CANON – Originally called Seikikogaku Kenkyujo (Precision Optical Industry Co. Ltd.), founded in 1934. The first 35mm camera produced were named, Kwanon, after the Buddhist deity of mercy. The initial Kwanon logo included an image of the goddess with 1,000 arms and flames. In 1935 they registered the name “CANON”, which seems like an Anglicization of Kwanon.

CONTAX – The first four letters derive from Contessa, a German maker of sheet-film cameras taken over by Zeiss-Ikon in 1926. The “AX” is a suffix common to German camera names, although some suggest is comes from another of Zeiss’s cameras the Tenax.

COSINA – Possibly an Anglicized version of the company’s Japanese name Kabushiki-gaisha Koshina, founded in 1959. The first part of the name is a reference to the Koshi area within Nakano, where the founder came from; while the “NA” represents Nakano.

ILFORD – Initially founded in 1879 in Ilford, UK, the Britannia Works Company, it was changed in 1902 to take on the name of the town.

KODAK – The name came from the first simple roll film cameras produced by Eastman Dry Plate Company in 1888. It had no real meaning. 

MINOLTA – The name is derived from the Japanese phrase describing the time of the rice harvest. Minoru refers to rice in its harvestable state, and ta is a rice field. The name also has a Western meaning, as an acronym for Machinery and Instruments Optical by Tashima. Minolta’s ROKKOR lenses are named for the mountains Rokko, near the company’s Osaka headquarters. 

NIKON – When founded in 1917, the company was called Nippon Kōgaku Kōgyō Kabushikigaisha. The name Nikon dates from 1946. Originally the suggestion was Nikko, an acronym made from Nippon Kogaku (Japan Optical Co.). However it was believed the name sounded too weak, so an N was added to the end.

OLYMPUS – The company was originally called Takachiho Manufacturing. Takachiho is a mountain in southwest Japan where the gods are believed to have lived and is analogous to Olympus, home to the gods in Greek mythology. Zuiko translates as “light of god”. 

PENTAX – Founded in 1919 as Asahi Kogaku Goshi Kaisha. Marketed as the Asahi Optical Co., Asahi means “rising sun”. Pentax is a combination of “PENTA” from Pentaprism, and “X” from Contax. It was originally a registered trademark of the East German VEB Zeiss Ikon and acquired by the Asahi Optical company in 1957.

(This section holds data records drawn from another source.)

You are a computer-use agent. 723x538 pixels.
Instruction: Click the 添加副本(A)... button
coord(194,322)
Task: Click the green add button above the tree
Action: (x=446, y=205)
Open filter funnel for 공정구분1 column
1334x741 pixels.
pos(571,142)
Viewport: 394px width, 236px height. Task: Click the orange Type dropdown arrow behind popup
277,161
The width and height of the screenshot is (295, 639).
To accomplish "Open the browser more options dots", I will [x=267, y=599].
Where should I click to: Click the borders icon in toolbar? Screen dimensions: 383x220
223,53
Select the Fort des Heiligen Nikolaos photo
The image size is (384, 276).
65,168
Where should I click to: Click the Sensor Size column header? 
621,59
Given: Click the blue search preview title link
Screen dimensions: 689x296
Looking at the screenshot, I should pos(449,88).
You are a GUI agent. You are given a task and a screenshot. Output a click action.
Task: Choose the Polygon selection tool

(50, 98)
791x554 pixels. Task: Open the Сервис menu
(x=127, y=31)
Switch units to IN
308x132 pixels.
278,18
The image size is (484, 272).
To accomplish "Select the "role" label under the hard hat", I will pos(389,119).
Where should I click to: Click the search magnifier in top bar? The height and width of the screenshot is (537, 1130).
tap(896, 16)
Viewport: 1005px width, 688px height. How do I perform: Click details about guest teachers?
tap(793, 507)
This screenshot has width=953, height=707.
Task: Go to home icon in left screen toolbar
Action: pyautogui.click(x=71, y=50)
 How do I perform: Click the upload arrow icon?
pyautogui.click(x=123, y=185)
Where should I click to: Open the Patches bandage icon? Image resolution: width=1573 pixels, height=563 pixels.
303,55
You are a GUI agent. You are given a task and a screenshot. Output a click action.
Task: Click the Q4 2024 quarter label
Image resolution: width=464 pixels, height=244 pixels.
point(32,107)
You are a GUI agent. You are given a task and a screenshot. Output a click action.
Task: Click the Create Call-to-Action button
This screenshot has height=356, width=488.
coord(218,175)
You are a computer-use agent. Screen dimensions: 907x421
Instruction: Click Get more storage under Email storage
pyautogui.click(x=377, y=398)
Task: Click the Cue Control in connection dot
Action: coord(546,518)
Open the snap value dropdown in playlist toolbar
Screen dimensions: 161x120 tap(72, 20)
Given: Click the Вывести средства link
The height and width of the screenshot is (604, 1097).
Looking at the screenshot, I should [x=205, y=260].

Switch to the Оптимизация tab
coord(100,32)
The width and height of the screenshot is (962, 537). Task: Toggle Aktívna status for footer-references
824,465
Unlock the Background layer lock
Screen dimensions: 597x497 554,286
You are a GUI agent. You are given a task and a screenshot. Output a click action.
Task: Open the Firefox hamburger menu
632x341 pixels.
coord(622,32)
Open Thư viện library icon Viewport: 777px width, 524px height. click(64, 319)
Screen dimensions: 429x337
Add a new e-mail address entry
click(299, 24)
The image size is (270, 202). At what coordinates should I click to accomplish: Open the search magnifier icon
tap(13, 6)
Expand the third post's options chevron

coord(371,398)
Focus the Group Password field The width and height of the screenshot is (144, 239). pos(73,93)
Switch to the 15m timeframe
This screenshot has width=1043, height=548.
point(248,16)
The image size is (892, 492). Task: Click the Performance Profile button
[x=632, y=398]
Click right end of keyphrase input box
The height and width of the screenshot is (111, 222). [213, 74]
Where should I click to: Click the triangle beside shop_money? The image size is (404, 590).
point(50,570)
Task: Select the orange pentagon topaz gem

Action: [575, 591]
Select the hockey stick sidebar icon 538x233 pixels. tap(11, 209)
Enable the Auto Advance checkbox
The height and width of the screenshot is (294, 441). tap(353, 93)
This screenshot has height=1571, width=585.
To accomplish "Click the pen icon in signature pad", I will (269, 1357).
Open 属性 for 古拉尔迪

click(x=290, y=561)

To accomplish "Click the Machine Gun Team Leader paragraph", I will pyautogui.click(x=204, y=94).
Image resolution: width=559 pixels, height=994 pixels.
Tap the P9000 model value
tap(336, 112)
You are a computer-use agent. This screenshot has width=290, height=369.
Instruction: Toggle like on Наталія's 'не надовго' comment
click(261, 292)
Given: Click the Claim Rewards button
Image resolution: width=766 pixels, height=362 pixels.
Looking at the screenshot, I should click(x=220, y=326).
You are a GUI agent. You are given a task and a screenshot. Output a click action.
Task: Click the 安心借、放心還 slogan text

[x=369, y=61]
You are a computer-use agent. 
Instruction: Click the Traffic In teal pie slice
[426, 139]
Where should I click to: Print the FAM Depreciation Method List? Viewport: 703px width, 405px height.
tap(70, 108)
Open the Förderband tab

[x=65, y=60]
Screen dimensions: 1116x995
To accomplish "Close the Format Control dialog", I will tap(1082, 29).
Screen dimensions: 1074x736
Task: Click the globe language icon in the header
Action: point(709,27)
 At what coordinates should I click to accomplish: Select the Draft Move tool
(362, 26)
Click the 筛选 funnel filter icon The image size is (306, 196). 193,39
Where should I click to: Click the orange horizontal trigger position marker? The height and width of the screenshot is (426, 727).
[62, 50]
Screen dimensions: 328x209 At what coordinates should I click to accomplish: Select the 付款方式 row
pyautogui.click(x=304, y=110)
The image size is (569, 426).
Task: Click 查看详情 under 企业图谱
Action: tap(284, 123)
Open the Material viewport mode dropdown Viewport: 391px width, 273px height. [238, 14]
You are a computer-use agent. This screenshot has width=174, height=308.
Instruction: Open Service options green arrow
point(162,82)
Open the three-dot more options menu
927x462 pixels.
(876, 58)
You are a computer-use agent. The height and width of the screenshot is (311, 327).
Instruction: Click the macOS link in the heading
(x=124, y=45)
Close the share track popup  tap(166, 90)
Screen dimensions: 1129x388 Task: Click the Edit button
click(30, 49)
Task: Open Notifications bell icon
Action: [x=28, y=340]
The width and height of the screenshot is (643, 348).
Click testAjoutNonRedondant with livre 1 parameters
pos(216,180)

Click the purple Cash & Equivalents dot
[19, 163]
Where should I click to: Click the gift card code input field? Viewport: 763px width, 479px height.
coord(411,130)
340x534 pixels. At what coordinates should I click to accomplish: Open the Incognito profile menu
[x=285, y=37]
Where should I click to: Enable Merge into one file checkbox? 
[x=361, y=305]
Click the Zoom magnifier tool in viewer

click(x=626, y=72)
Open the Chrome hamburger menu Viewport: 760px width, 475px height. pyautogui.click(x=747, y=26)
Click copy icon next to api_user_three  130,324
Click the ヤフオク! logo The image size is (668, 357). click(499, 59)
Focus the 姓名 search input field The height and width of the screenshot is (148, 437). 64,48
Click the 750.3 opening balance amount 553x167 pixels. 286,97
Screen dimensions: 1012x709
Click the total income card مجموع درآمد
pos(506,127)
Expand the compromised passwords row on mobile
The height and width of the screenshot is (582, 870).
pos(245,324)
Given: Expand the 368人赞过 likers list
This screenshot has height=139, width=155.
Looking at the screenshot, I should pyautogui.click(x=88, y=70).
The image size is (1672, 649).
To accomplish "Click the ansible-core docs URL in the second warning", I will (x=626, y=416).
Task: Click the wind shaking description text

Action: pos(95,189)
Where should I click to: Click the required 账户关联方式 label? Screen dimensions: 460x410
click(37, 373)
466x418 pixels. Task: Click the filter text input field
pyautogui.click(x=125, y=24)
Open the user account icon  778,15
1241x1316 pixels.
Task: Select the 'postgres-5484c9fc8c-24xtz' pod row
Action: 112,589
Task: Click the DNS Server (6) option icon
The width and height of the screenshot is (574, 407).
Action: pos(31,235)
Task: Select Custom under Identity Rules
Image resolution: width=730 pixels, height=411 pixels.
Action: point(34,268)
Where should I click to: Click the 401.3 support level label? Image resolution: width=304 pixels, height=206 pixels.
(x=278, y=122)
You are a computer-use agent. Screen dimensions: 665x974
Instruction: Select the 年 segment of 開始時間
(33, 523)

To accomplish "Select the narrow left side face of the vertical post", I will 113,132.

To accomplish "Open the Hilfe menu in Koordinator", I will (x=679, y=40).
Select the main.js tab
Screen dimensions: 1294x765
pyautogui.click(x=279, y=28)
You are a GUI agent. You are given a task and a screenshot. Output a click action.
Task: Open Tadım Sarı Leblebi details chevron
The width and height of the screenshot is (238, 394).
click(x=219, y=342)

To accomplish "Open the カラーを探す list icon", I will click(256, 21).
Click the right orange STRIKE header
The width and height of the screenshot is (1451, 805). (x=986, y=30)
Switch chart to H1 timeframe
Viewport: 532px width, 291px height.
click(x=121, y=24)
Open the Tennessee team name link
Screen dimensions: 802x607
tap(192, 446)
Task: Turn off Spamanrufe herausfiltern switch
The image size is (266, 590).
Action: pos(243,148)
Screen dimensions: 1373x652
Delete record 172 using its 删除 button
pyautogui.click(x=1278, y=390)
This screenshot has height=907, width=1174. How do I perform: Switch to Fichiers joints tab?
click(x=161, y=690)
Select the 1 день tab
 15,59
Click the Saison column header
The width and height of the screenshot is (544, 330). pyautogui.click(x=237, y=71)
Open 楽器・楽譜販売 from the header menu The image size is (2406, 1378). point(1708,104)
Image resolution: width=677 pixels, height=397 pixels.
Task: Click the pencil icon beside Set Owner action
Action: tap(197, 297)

POLAROID – Originally called Land-Wheelwright Laboratories, the company was renamed Polaroid after its first product (1937), a polarizing material used in military instruments and sunglasses. 

RICOH – An Anglicized acronym formed from the original Japanese name for the company, RIKagaku KOgyo, setup by the Institute for Physical and Chemical Research in 1936. Ricoh is also a homonym of the Japanese word for smart, rikoh

ROLLEI – Originally called the Werkstatt für Feinmechanik und Optik Franke & Heidecke when it was founded in 1920, the name Rollei was derived from the Roll-film Heidoscop, a stereo camera. 

TOKINA – Established in 1950 as Tokyo Optical Equipment Manufacturing. In the 1970s, the company began manufacturing lenses under its own brand Tokina. The prefix “TO” refers to Tokyo, the suffix “kina” is a Germanization of the Italian word for cinema, cine. 

VIVITAR – Named originally for its founders Ponder & Best, this US company imported a variety of camera brands, including Olympus, and Mamiya. When it started sourcing its own equipment a new name was created, based on the Latin vivere (to live), and the ar/tar suffix common to many of the prominent lenses such as Ektar, and Tessar. 

YASHICA – Originally called Yashima Optical Industries, when founded in 1949. Yashica is a combination of “YASHI” from Yashima, and “CA” for camera, similar to Leica.